AG: no lower tuition for undocumented students
DENVER — Republican Attorney General John Suthers issued a formal opinion Tuesday afternoon that Metro State College of Denver cannot legally create a new, lower category of tuition for undocumented students.
The school’s Board of Trustees voted 7-1 earlier this month to do just that, reigniting the debate over tuition equity just a couple of months after state lawmakers again killed a bill that aimed to make college more affordable for qualifying illegal immigrants.
Suthers’ opinion comes roughly a week before Metro’s application deadline for the fall 2012 semester, when the new tuition rate was set to go into effect.
“After carefully reviewing the state and federal law in this area, my office has concluded that Colorado’s state-supported higher-education institutions cannot create discounted tuition categories for students who are unable to prove their lawful presence in the United States,” Suthers said.
“Although federal law allows state legislatures to pass statutes affirmatively providing tuition benefits to undocumented students, the General Assembly has repeatedly declined to legislate in this area.”
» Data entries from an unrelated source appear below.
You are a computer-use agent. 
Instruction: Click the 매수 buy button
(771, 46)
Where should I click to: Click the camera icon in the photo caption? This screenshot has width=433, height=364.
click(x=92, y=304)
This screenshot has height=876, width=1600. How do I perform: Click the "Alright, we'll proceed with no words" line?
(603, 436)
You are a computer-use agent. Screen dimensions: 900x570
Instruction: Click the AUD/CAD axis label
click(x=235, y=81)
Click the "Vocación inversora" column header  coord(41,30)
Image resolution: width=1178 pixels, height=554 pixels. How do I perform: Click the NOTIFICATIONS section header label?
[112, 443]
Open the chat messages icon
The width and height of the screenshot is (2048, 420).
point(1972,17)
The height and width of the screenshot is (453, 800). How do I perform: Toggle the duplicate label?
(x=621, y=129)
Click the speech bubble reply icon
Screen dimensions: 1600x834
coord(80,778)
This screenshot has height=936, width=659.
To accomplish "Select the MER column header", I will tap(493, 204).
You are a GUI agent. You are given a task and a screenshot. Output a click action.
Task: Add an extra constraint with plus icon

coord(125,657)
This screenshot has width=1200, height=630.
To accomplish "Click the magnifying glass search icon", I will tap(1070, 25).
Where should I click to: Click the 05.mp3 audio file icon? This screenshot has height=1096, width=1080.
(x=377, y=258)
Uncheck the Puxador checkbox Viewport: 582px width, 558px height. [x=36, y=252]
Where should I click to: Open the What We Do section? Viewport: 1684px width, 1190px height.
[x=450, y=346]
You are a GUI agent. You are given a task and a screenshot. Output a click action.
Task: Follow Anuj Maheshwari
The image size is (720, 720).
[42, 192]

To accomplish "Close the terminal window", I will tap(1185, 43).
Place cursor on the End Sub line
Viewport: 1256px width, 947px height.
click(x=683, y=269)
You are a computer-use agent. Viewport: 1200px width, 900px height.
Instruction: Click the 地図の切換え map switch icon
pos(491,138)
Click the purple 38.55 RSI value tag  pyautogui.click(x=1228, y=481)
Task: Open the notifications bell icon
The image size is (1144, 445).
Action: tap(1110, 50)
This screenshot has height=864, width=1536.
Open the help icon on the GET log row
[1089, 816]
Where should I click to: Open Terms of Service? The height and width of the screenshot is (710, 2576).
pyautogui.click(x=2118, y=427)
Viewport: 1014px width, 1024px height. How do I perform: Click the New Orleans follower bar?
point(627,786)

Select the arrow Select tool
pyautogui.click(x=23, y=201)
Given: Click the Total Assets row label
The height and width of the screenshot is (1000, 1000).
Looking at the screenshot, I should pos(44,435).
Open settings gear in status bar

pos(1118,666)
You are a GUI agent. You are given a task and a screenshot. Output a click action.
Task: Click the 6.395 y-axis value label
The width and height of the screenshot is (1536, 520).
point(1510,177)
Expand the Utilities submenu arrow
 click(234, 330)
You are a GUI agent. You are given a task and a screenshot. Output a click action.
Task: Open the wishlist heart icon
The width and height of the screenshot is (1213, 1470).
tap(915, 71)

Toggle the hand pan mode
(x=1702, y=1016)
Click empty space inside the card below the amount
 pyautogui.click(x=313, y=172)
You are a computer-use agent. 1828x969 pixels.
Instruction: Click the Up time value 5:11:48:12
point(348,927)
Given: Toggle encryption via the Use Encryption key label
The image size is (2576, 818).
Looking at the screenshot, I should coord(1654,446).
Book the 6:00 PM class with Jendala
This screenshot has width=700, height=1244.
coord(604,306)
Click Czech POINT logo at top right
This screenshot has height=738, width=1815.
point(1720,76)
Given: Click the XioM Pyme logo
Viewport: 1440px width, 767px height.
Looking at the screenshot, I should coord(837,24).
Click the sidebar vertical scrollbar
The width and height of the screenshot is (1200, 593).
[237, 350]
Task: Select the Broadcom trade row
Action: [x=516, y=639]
Suthers was traveling Tuesday and not available for further comment, according to staffer David Blake.
Metropolitan State College of Denver Board of Trustees statement regarding Colorado Attorney General formal opinion:
When Metro State’s Board of Trustees voted to approve the Colorado High School/GED Nonresident Tuition rate earlier this month, we reviewed current state statute and deemed this as a legitimate policy within the Trustees’ authority based on:
1) The structure of nonresident tuition rates by state higher education institutions are not required to be authorized by the state legislature; and
2) This nonresident tuition rate contained no state subsidy.
It was the Board of Trustees and Metro State’s administration intent to enhance our role and mission and provide access and affordability to all of Colorado’s high school students. It was never our intent to disregard Colorado’s law or its legislature, and we do not believe we have done this.
Other Colorado higher education institutions have been waiting for Suthers’ opinion; and some were likely — had he ruled that Metro State acted within the boundaries of the law — to follow suit.
Specifically, the University of Colorado’s Board of Trustees, which voted 5-4 to support the ASSET legislation earlier this year, was likely to consider a similar tuition category for undocumented students.
In Suthers’ view, only the legislature can create a new category of tuition to benefit undocumented students.
“The General Assembly may continue to consider this issue,” Attorney General Suthers said. “In the meantime, however, state-supported institutions of higher education in Colorado cannot act unilaterally. Under federal law they must await a decision by the legislature. I am disappointed Metro State decided to proceed in this manner without consulting our office.”
Metro State’s President, Dr. Stephen Jordan, and Trustee Melody Harris are set to meet Wednesday afternoon with the Joint Budget Committee at the Capitol after Chairwoman Cheri Gerou requested a meeting to determine how the school decided to move ahead with its proposal.
“My goal is not to make this any more political than it already is,” said Gerou Tuesday. “I just want to find out what Metro’s thought process was, why they decided to do this, because they never hinted they were going down this road when they presented to us before.”